__Source data__
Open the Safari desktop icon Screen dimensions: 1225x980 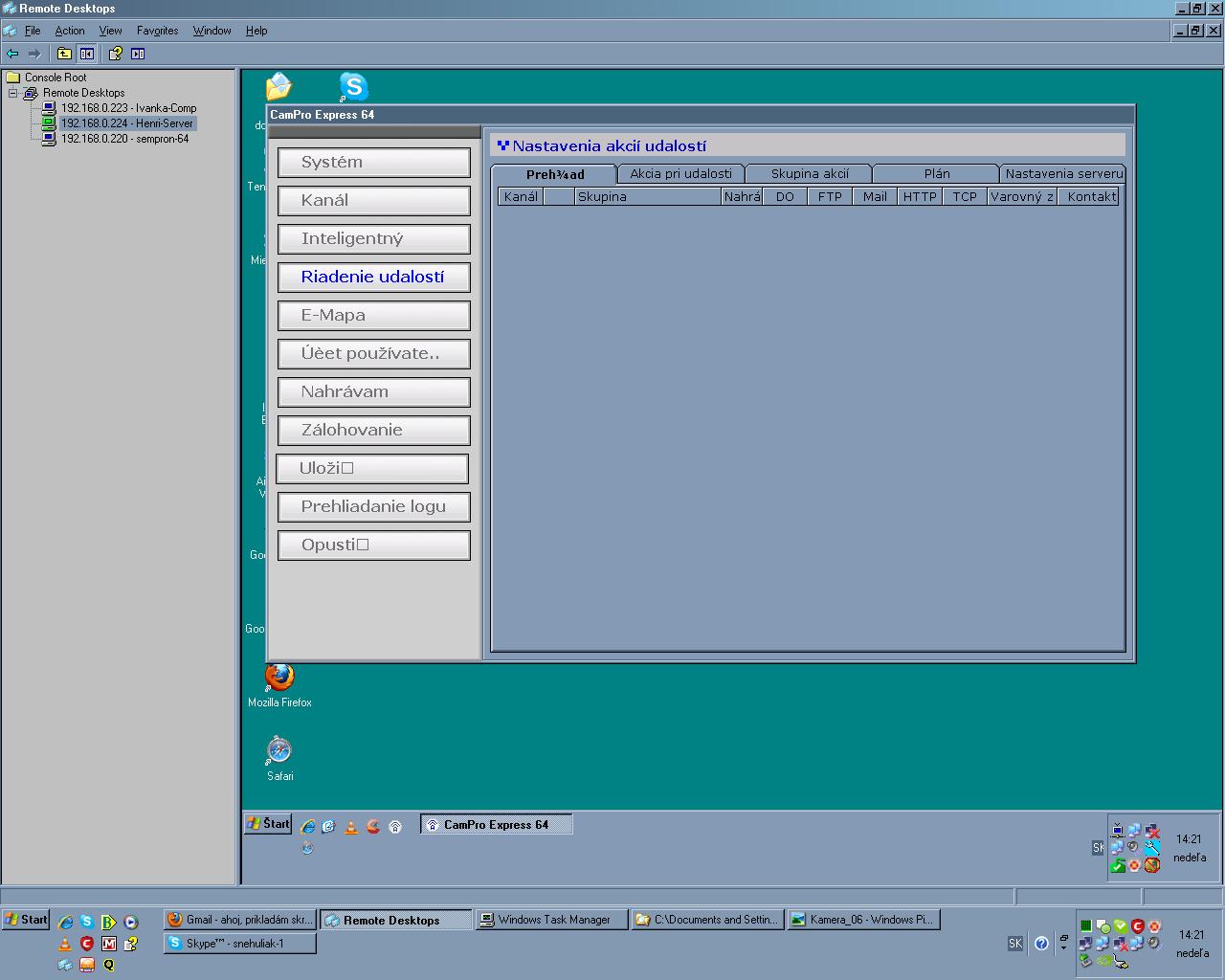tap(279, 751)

--

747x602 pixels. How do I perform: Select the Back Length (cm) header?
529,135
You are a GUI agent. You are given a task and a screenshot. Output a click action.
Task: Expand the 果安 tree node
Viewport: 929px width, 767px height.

---

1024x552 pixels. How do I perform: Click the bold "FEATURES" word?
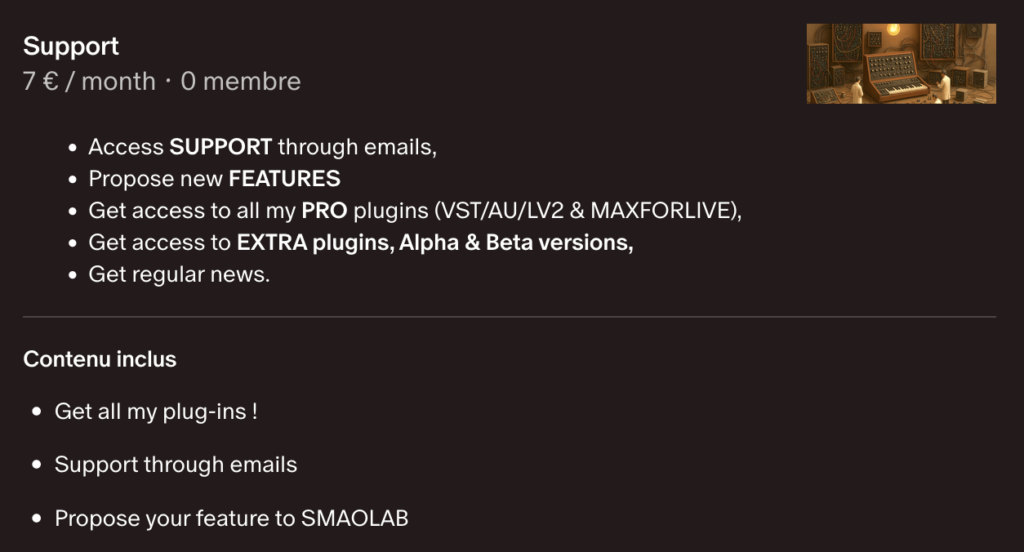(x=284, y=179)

__Task__
Set down, unchanged, only those lines above that fall between the line with "Task: Expand the 果安 tree node" and the line with "Viewport: 929px width, 767px height.", the two end lines included.

__Reply__
Task: Expand the 果安 tree node
Viewport: 929px width, 767px height.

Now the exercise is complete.